Aslantepe’nin Çatısı Kaynak : 06.06.2010 - Cumhuriyet Gazetesi | Yazdır

Stadın yapımı ilerliyor. Bu arada ortadaki en ciddi sorun, stadın açılır kapanır çatısı… Projeler hazırlanan program uyarınca, açılır-kapanır çatıya göre tasarlanmıştı. Ne var ki ihale aşamasında çatı, ihale kapsamı dışında tutuldu.
İhale bedeli 179 milyon lira; açılır-kapanır çatının yapımı ise yaklaşık olarak 20 milyon lira. Şimdi TOKİ çatının yapımını üstlenmek istemiyor. Çatının ileride yapılabileceği öne sürülüyor. Bu durum birçok yönden sakıncalı. Stat işletmeye açıldıktan sonra çatı yapımının getireceği teknik güçlükler ve ciddi sakıncalar var. Projeler açılır-kapanır çatıya göre düzenlenmiş, taşıyıcı sistem o çatı çözümüne göre tasarlanmıştı. Çatı yapılmayacak idiyse, onu taşımak üzere kurulmuş bu kadar ağır bir strüktüre ne gerek vardı? Konu baştan ona göre planlanır, daha hafif ve ucuz çözümler üretilebilirdi. GSGM, GS ve TOKİ anlaşması Kulüpçe hazırlatılmış ve uygulanmakta olan proje üzerinden yapılmıştı. O projede çatı vardı yani sürpriz değil.
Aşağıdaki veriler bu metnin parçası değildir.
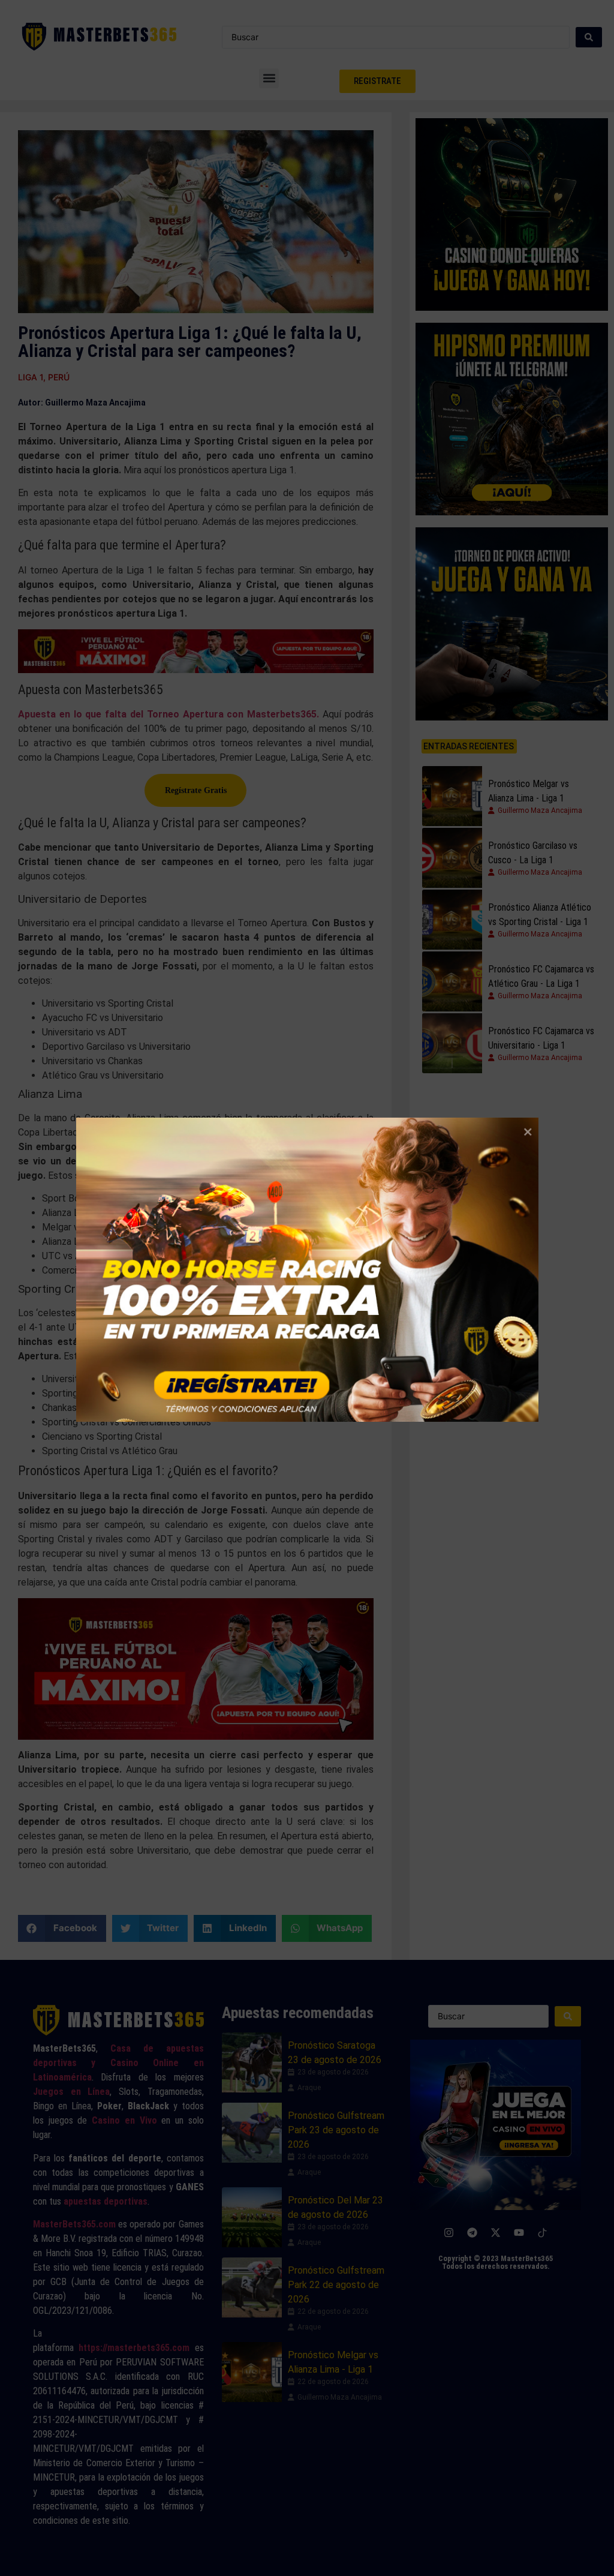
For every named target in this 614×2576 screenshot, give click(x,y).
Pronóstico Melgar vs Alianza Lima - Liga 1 (528, 791)
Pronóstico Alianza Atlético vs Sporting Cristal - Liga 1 (539, 914)
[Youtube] (519, 2232)
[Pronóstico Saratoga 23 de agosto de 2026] (252, 2062)
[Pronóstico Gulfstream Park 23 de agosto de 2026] (252, 2133)
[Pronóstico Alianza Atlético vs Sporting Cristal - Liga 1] (452, 920)
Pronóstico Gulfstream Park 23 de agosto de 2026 (336, 2130)
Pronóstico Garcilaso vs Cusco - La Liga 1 (532, 853)
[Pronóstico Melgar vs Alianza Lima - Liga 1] (452, 796)
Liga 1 (30, 377)
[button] (269, 78)
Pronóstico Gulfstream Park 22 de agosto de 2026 (336, 2285)
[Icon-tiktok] (542, 2232)
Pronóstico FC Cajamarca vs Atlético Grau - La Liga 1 (541, 976)
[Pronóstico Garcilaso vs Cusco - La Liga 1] (452, 858)
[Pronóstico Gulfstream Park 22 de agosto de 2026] (252, 2287)
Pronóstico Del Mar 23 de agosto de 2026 (335, 2207)
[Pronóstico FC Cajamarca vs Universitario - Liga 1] (452, 1043)
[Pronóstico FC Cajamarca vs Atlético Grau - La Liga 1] (452, 981)
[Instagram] (449, 2232)
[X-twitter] (496, 2232)
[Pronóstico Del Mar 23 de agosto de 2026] (252, 2217)
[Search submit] (589, 37)
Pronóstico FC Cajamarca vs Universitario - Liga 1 (541, 1038)
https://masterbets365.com (134, 2347)
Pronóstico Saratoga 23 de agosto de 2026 (334, 2052)
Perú (59, 377)
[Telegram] (472, 2232)
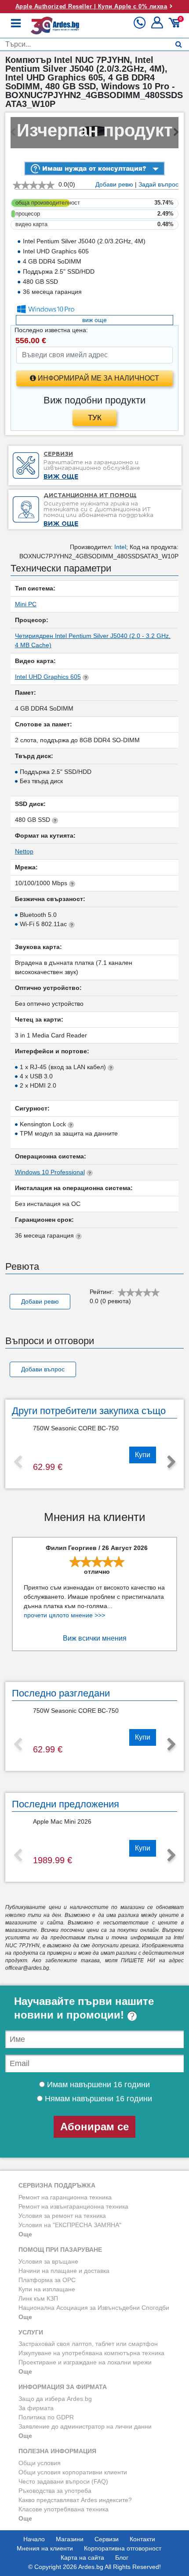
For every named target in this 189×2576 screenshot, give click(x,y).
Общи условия (39, 2462)
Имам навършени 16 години (97, 2084)
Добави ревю (114, 184)
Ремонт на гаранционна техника (65, 2197)
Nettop (24, 851)
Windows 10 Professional (50, 1172)
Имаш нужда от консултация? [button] (93, 168)
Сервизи (106, 2539)
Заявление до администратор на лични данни (85, 2426)
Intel (120, 546)
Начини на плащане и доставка (63, 2270)
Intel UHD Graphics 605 (48, 676)
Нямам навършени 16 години (97, 2098)
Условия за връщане (48, 2261)
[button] (158, 25)
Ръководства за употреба (54, 2490)
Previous (17, 1462)
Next (171, 1462)
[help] (132, 2015)
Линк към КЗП (38, 2298)
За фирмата (36, 2407)
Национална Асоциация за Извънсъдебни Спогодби (93, 2307)
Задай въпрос (158, 184)
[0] (175, 25)
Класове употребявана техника (63, 2509)
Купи (142, 1454)
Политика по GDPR (46, 2417)
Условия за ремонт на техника (62, 2215)
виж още (94, 319)
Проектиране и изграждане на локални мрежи (85, 2362)
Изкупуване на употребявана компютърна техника (91, 2352)
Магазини (70, 2539)
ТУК (95, 418)
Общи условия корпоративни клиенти (72, 2472)
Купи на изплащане (46, 2289)
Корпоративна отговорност (122, 2548)
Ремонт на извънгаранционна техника (73, 2206)
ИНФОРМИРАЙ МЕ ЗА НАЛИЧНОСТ (97, 378)
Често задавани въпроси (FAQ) (63, 2481)
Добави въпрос (43, 1369)
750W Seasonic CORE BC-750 (76, 1428)
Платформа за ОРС (47, 2279)
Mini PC (25, 604)
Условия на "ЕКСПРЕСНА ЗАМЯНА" (69, 2224)
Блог (121, 2557)
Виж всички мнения (95, 1638)
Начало (34, 2539)
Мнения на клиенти (45, 2548)
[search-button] (178, 44)
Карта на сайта (82, 2557)
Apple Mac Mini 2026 (62, 1821)
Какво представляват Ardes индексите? (75, 2499)
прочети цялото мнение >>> (64, 1615)
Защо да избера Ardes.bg (55, 2398)
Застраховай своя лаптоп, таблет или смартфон (88, 2343)
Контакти (142, 2539)
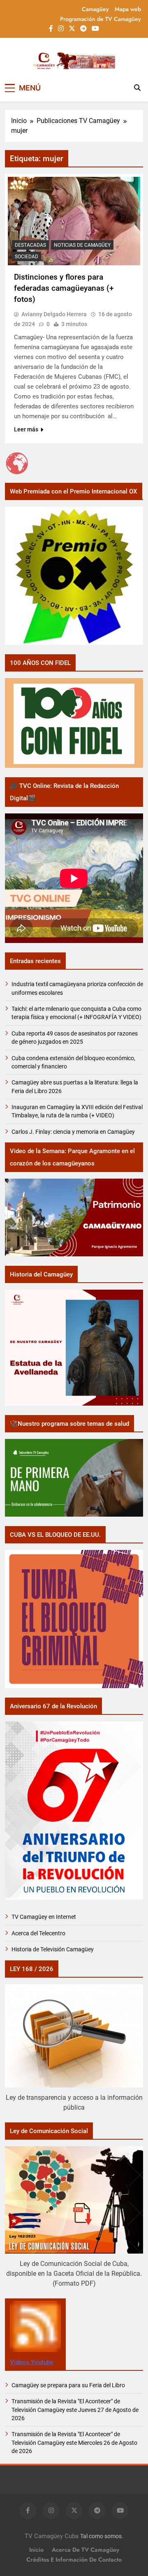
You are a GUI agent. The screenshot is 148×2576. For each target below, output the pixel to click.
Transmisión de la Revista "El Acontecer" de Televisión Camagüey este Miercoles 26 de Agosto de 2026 (74, 2442)
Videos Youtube (31, 2362)
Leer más (26, 429)
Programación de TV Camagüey (100, 19)
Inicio (36, 2550)
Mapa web (128, 9)
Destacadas (30, 245)
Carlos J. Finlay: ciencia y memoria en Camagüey (73, 1131)
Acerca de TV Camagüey (85, 2550)
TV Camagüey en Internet (44, 1916)
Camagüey (95, 9)
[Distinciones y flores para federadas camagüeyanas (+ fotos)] (74, 221)
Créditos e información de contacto (74, 2559)
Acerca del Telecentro (38, 1933)
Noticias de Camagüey (82, 245)
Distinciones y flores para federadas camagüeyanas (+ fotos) (64, 288)
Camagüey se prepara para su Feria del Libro (68, 2385)
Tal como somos (101, 2536)
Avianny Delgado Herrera (54, 314)
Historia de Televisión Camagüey (53, 1949)
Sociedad (26, 256)
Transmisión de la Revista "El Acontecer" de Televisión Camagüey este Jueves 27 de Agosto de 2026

Gelelim çatının ne kadar yararlı olduğu konusuna… Stat, çokişlevli bir kompleks olarak gösteriler vb. etkinlikler için kullanılacaksa –ki böyle düşünülüyor- kapanabilir bir örtü yararlı, hattâ zorunludur. Kötü havalarda yapılacak özellikle uluslararası spor karşılaşmaları için de öyle. Ayrıca böylesi tesislerin afet durumlarında barınama amaçlı kullanılması olasılığı da örtü fikrini güçlendiriyor. Dışarıda bunun örnekleri yaşanarak görüldü.
İleri sürülen karşı düşünceler arasında, çatının havalandırmayı engelleyeceği ve çimlerin korunmasının güçleşeceği gibi konular var. Bu kaygılar doğrulara dayanmıyor. Şöyle ki; yan tribünlerle çatı arasındaki açıklık, havalanmayı sorun olmaktan çıkarıyor.


Çimlere gelince, çatı örtülmese de futbol statlarında tribünlerin sahaya yakınlığı nedeniyle çimler zaten her zaman sorunlu. Ne var ki bugünün teknolojisiyle özel ışık düzenleriyle çimler beslenebiliyor. Çimlerin tümünü değiştirmenin bedeli ise topu topu 80 bin avro. Bu da korkulacak bir tutar oluşturmuyor.
Görüldüğü gibi, baştan düşünülerek yaptırılmış olan ve sözleşmeye esas oluşturan mimari projenin değiştirilmeden, zaman yitirmeden, eksiksiz olarak uygulanması gerekiyor. Aksi halde böyle bir kararın sorumluluğunu üstlenenlere, “çatı örtülmeyecekse böylesine güç, güçlü ve pahalı bir strüktürü niçin yaptınız” diye sormazlar mı? Çatının yapılması ancak bugün olanaklıdır. Üstelik çatıyı, alt strüktürü yapan yüklenicinin yapması doğrudur. Aksi halde farklı firmalarca farklı zamanlarda yapılacak iki strüktür arasında doğabilecek teknik sorunlar, çözümü güç sorumluluk tartışmalarına yol açacaktır.
Bedelin karşılanması bir özveri gerektiriyorsa, TOKİ bu özveriye katlanmalıdır. Galatasaray’ın bu anlaşmada parasal olarak kayıplı çıkan taraf olduğu biliniyor. Ali Sami Yen Stadı arsasını değerlendirirken TOKİ zaten kârlı çıkmıyor mu? Bugüne kadar gerçekleştirdiği işler arasında mimari bakımdan en görkemli olanı için bir özveride bulunmalıdır diye düşünüyorum.
Öte yandan, “Ali Sami Yen Parkı” konusundaki fikrim değişmedi. İstanbul Büyükşehir Belediyesi TOKİ’ye daha uygun bir noktada eşdeğer bir arsa vererek Mecidiyeköy’de halkın soluklanabileceği tek yeri bir parka dönüştürerek hizmete sunmalı. Belediyeye de, TOKİ’ye de,  İstanbul’a da yakışan budur.